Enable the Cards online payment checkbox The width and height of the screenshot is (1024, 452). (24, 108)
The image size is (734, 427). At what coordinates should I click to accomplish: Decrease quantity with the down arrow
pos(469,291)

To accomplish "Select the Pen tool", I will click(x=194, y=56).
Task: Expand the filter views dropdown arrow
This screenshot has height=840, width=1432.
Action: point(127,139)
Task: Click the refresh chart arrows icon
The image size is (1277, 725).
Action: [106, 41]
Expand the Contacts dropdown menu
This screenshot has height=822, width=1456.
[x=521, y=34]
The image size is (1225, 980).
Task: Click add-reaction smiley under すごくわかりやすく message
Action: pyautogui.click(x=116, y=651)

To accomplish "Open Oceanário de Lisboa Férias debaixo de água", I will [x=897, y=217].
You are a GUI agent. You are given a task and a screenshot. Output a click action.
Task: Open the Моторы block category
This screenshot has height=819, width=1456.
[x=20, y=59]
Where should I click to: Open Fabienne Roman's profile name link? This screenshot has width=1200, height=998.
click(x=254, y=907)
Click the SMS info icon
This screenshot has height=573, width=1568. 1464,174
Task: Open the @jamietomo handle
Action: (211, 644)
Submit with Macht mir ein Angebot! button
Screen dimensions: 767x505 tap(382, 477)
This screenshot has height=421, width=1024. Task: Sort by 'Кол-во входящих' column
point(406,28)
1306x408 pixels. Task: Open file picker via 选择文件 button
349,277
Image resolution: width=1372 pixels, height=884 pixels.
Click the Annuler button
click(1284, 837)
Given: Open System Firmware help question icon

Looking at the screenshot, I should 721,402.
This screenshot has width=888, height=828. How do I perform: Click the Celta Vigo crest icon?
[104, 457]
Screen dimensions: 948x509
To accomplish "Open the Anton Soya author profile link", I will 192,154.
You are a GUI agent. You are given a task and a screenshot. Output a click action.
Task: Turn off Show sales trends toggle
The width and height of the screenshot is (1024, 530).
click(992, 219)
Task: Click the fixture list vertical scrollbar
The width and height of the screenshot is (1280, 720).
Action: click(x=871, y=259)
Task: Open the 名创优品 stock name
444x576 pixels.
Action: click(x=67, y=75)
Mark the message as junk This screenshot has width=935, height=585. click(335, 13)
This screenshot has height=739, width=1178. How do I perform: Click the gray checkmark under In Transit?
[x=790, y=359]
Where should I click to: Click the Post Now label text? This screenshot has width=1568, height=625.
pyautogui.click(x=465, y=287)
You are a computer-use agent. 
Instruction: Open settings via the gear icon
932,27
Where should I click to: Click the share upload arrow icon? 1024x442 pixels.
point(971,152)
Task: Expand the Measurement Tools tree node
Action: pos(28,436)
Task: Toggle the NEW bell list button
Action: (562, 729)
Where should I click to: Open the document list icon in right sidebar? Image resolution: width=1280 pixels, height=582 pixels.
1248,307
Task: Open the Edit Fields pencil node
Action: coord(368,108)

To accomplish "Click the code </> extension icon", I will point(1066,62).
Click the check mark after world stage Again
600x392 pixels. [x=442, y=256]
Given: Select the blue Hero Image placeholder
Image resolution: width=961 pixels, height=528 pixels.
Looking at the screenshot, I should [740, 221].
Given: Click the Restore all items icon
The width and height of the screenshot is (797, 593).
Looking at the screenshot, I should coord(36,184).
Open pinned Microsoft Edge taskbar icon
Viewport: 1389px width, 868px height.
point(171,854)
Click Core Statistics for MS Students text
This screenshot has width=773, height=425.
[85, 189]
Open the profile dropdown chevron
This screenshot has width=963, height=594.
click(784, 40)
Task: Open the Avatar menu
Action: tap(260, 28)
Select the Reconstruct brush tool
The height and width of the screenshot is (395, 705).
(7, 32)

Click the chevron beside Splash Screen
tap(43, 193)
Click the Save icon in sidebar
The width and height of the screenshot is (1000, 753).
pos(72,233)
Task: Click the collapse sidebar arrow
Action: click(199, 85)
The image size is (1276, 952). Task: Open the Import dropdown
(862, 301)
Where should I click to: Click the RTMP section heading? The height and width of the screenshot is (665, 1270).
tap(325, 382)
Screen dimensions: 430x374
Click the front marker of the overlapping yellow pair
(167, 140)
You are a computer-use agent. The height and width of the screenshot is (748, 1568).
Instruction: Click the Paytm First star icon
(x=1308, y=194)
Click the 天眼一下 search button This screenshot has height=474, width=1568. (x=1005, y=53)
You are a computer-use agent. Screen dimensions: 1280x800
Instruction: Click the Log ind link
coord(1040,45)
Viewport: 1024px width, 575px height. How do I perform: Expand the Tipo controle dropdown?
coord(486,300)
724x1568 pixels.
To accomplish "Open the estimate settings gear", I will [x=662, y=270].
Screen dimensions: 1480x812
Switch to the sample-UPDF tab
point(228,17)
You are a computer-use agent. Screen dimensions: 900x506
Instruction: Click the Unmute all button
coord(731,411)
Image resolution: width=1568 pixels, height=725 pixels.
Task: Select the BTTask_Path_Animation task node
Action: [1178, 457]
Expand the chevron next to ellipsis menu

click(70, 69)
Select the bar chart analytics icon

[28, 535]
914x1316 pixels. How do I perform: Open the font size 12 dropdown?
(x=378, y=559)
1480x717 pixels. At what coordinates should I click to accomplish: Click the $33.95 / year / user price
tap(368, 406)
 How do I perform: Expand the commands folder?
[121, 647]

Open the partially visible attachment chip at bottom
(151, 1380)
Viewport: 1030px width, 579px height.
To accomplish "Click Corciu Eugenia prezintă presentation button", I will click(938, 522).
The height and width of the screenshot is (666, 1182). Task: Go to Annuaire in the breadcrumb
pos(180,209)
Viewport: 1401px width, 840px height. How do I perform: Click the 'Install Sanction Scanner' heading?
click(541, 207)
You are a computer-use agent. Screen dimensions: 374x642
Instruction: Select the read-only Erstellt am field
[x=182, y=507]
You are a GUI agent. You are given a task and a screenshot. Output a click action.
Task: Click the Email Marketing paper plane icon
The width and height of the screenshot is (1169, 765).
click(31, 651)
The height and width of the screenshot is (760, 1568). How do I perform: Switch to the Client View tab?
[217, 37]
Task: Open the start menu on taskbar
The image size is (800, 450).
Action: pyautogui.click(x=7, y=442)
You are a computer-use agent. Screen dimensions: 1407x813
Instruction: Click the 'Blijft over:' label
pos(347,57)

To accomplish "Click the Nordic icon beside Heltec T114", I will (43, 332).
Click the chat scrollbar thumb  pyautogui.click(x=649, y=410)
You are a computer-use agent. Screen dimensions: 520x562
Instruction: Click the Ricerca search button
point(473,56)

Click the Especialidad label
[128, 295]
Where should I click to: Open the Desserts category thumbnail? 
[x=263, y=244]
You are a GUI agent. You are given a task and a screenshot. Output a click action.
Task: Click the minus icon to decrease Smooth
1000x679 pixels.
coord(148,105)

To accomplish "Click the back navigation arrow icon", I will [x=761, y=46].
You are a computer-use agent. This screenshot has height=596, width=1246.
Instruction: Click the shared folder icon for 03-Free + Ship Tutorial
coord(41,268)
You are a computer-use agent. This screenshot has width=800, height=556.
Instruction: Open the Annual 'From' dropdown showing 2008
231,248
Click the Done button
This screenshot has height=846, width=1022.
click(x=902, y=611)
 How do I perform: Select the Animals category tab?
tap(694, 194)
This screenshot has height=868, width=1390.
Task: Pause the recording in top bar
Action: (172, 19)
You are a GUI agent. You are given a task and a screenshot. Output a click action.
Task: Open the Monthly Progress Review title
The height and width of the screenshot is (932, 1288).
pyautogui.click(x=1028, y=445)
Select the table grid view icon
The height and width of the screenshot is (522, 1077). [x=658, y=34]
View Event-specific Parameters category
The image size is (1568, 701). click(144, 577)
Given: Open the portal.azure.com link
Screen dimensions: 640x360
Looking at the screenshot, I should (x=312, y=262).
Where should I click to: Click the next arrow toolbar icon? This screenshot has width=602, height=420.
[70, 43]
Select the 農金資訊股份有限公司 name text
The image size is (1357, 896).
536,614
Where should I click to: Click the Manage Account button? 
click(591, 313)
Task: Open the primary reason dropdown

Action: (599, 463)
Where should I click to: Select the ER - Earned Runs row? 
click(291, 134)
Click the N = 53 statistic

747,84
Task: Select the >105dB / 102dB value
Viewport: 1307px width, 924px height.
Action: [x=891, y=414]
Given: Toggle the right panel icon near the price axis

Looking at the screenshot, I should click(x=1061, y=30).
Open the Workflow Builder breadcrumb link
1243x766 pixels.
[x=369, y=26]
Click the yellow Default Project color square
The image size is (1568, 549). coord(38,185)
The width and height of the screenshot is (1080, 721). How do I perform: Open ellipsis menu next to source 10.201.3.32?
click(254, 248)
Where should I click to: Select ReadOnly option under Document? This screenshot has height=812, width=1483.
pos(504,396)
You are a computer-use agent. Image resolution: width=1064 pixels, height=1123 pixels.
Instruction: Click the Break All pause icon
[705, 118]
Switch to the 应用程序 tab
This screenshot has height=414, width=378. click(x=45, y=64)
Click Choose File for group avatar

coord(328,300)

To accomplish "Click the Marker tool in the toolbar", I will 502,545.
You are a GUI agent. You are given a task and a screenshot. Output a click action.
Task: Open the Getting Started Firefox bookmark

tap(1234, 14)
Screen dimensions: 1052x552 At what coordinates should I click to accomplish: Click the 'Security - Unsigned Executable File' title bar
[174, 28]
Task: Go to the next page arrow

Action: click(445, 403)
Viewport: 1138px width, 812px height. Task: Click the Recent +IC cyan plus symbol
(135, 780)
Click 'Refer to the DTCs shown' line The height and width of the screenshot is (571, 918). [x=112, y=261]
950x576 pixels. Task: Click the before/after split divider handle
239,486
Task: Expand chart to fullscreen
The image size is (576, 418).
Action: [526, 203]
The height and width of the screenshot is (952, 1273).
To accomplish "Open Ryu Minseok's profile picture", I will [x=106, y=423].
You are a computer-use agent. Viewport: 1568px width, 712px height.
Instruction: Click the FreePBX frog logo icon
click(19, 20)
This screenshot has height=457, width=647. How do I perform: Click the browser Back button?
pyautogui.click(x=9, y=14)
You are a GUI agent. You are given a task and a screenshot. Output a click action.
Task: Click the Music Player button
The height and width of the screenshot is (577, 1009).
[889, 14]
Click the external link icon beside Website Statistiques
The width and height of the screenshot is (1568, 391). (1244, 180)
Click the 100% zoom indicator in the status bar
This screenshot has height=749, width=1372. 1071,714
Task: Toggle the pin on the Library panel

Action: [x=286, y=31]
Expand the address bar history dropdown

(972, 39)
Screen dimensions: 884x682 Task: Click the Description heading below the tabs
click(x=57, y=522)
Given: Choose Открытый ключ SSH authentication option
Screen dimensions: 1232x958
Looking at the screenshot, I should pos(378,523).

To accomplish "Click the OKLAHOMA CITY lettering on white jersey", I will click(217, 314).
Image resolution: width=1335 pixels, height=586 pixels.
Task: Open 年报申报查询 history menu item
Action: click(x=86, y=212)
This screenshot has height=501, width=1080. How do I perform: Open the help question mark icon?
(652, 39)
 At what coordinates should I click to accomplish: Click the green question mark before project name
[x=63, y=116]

**********

§ EXERCISE
Each line from the one containing "Task: Expand chart to fullscreen" to the last line of the material above should be reproduced word for word, with nothing added.

§ EXERCISE RESPONSE
Task: Expand chart to fullscreen
The image size is (576, 418).
Action: [526, 203]
The height and width of the screenshot is (952, 1273).
To accomplish "Open Ryu Minseok's profile picture", I will [x=106, y=423].
You are a computer-use agent. Viewport: 1568px width, 712px height.
Instruction: Click the FreePBX frog logo icon
click(19, 20)
This screenshot has height=457, width=647. How do I perform: Click the browser Back button?
pyautogui.click(x=9, y=14)
You are a GUI agent. You are given a task and a screenshot. Output a click action.
Task: Click the Music Player button
The height and width of the screenshot is (577, 1009).
[889, 14]
Click the external link icon beside Website Statistiques
The width and height of the screenshot is (1568, 391). (1244, 180)
Click the 100% zoom indicator in the status bar
This screenshot has height=749, width=1372. 1071,714
Task: Toggle the pin on the Library panel

Action: [x=286, y=31]
Expand the address bar history dropdown

(972, 39)
Screen dimensions: 884x682 Task: Click the Description heading below the tabs
click(x=57, y=522)
Given: Choose Открытый ключ SSH authentication option
Screen dimensions: 1232x958
Looking at the screenshot, I should pos(378,523).

To accomplish "Click the OKLAHOMA CITY lettering on white jersey", I will click(217, 314).
Image resolution: width=1335 pixels, height=586 pixels.
Task: Open 年报申报查询 history menu item
Action: click(x=86, y=212)
This screenshot has height=501, width=1080. How do I perform: Open the help question mark icon?
(652, 39)
 At what coordinates should I click to accomplish: Click the green question mark before project name
[x=63, y=116]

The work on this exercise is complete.